Sunday, August 18, 2024

My Favorite Creekbeds

 Woke up in the darknesss last night as I regained consciousness I noticed that a rainstorm had started. A more beats of consciousness brought to me the awareness that it was a ferocious storm of heavy hand and strong winds, the kind found at the front of the storm as it comes in. My instinctual reaction to panic slightly that something might be getting rained on, that I would prefer not to get rained on, kicked in, and it was confirmed in my conscious mind by the remembrance that I had used the rice-paper folding screen on the porch the previous day but had not put it away the night before, but left it out by the edge of the patio. Even in mild winds it is prone to tipping over, and then of impaling itself (yet again) on the posts of the bamboo folding fence, which is sturdy in all winds, but not high enough to provide the necessary shade for the sun in the morning hours. The rice paper folding screen is higher, and serves that purpose well in the morning despite multiple punctures from my negligence.

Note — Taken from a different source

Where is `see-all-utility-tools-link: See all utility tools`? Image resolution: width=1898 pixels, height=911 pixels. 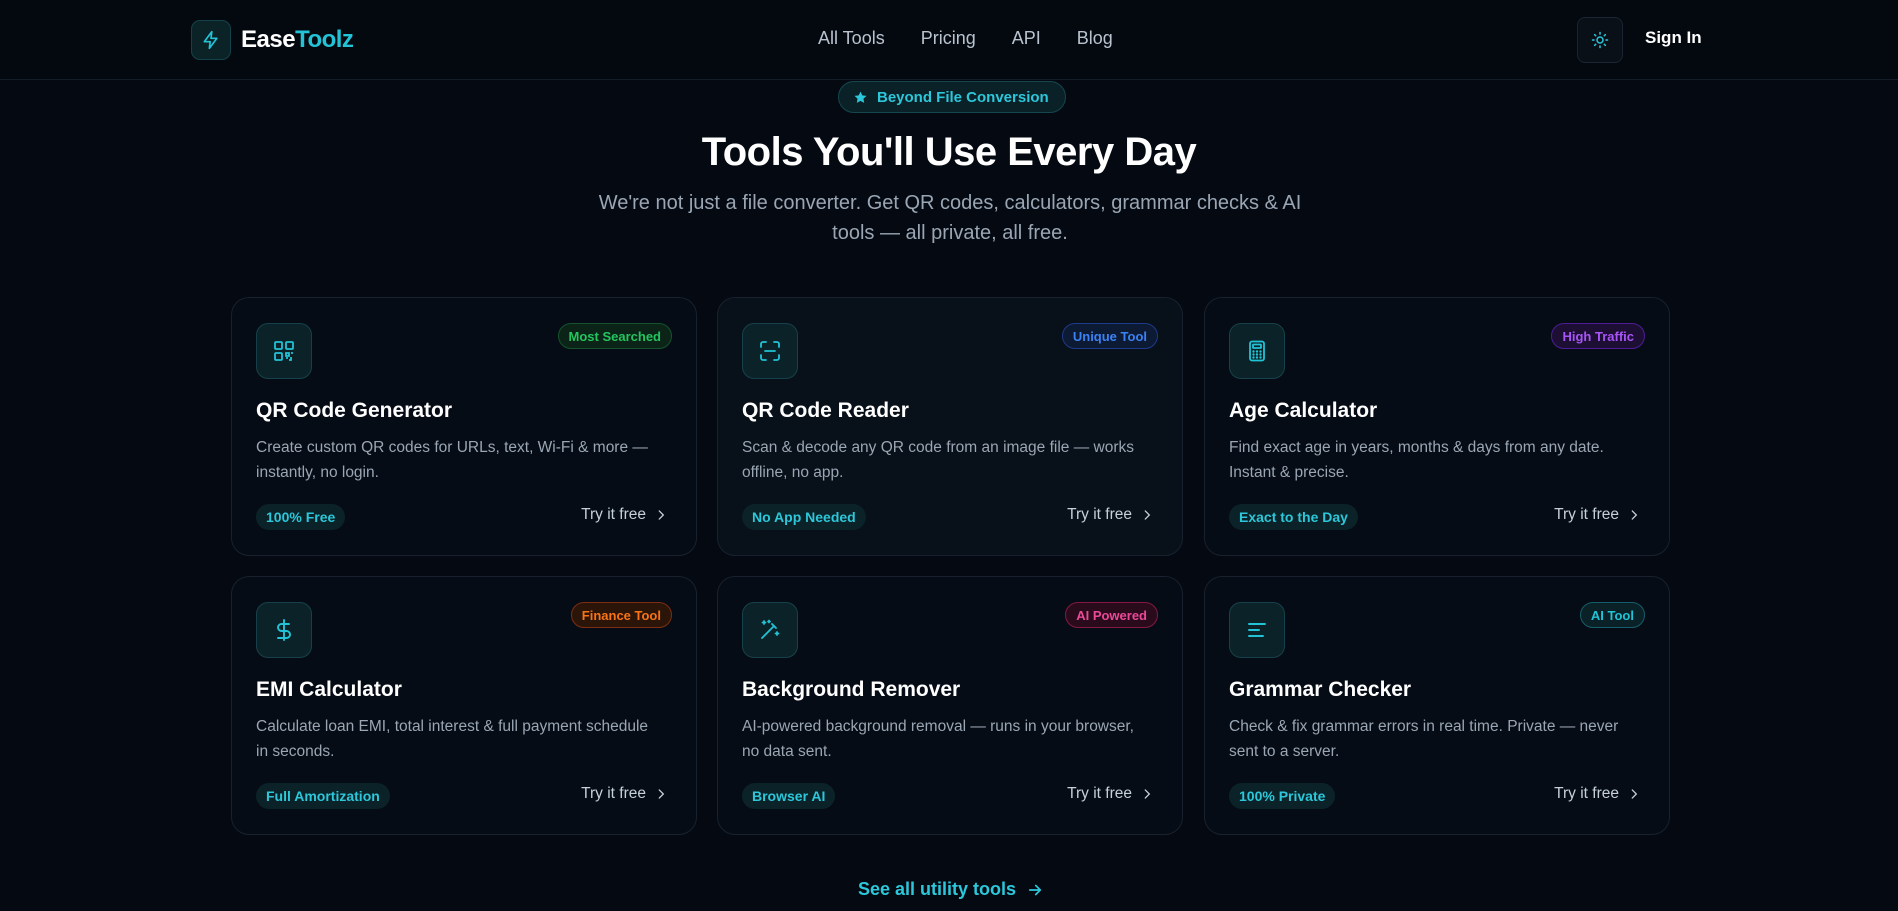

The rain was hard and I sat outside savoring it in the pitch darkness, on the rustic rocking chair that belongs technically to her mother, as it sat on their porch in their log cabin in Ohio before they moved to Arizona.

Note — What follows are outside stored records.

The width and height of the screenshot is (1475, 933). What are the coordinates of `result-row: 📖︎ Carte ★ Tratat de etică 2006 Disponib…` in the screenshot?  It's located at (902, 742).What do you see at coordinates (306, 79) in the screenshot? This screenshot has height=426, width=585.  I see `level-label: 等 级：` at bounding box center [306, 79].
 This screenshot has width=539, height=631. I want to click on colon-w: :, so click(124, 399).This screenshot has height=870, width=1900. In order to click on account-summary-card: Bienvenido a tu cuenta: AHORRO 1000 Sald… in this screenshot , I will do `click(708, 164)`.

The peak of the ferociousness of the wind passed and gave way to mild gusts amidst a heavy steady downpour, which splashed onto the tilied roofs of the building and the asphalt and concrete below. Such a rain here is rare. "A monsoon rain at last," I said. We had gonie long into the summer without one, even as storms hit other parts of the Valley. We had seen dense dark clouds over the mountains, and rain had come to the far side but not to us. Finally we got some relief. 

I imagined out in the darkness the stream beds gathering up into a laminar sheets of water in the depressions, and then elongated into longer sheets until they connect and like a train, begin rolling downhills on the soaked ground, held above by the surface tension of the water. My favorite creek beds would begin flowing, even they have been re-engineered by the landscaping needs of development.